Au seuil du précipice climatique, n’est-il pas temps de trancher plus avant la question? S’il est juste de déchirer le voile de mensonges tissés par les économistes, il apparaît désormais plus urgent de révéler d’emblée le dogme de la croissance du PIB dans son jus politique et sa logique militaire. Il fut, en effet, dans les années d’après-guerre, l’ordre et la bannière de mobilisation générale pour le saccage sans mauvaise conscience de la planète. N’est-il pas temps de le regarder comme la cause des catastrophes humanitaires et sanitaires actuelles? A quoi bon chercher d’autres indicateurs de bien-être ou de bonheur quand de toute évidence l’avenir s’assombrit de décennies en décennies depuis l’offensive néolibérale des années 1980 et donc bien avant que les scientifiques découvrent le dérèglement climatique.

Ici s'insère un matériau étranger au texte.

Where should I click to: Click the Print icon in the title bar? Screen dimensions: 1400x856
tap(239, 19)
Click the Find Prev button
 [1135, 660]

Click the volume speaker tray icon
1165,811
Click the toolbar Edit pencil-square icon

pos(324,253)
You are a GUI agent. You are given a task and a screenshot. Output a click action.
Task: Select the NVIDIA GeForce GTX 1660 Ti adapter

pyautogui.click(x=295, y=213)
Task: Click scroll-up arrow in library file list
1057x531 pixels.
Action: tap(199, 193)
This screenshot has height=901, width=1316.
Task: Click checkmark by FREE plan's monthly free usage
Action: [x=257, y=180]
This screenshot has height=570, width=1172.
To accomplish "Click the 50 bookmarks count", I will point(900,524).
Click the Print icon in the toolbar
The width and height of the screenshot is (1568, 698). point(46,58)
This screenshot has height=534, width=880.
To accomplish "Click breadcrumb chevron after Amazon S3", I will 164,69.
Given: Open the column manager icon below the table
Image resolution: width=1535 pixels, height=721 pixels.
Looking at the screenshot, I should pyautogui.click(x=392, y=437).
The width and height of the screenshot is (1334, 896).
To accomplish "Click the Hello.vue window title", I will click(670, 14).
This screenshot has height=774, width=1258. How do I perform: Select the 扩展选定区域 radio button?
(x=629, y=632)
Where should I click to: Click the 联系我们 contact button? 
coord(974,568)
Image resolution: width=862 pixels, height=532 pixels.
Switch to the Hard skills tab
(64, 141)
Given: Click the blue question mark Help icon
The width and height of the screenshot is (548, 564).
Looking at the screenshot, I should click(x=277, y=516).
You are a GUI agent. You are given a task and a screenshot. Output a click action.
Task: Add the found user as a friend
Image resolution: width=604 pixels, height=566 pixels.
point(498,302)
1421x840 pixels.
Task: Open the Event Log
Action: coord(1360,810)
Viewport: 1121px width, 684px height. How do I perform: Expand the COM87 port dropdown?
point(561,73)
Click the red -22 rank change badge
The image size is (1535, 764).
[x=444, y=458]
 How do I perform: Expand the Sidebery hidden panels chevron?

Plutôt que d’élaborer d’autres indices économiques pour les substituer au PIB défectueux et mensonger, ne faut-il pas simplement ouvrir les yeux et partir du constat aujourd’hui évident que pour chaque point de PIB c’est non seulement tant de gigatonnes de CO2 larguées dans l’atmosphère jusqu’au dérèglement du système climatique mais aussi tant de millions d’hectares d’écosystème détruits à jamais, tant de milliards de tonnes de déchets toxiques que les barrages et les décharges n’arrivent plus à contenir, tant de milliards de tonnes de plastiques remplissant les océans et détruisant leur biodiversité, tant de déchets radioactifs qu’aucune décharge ne peut sécuriser, tant de cancers et autres « maladies de civilisation », bref tant de catastrophes sanitaires et humanitaires désormais en croissance et sans solutions?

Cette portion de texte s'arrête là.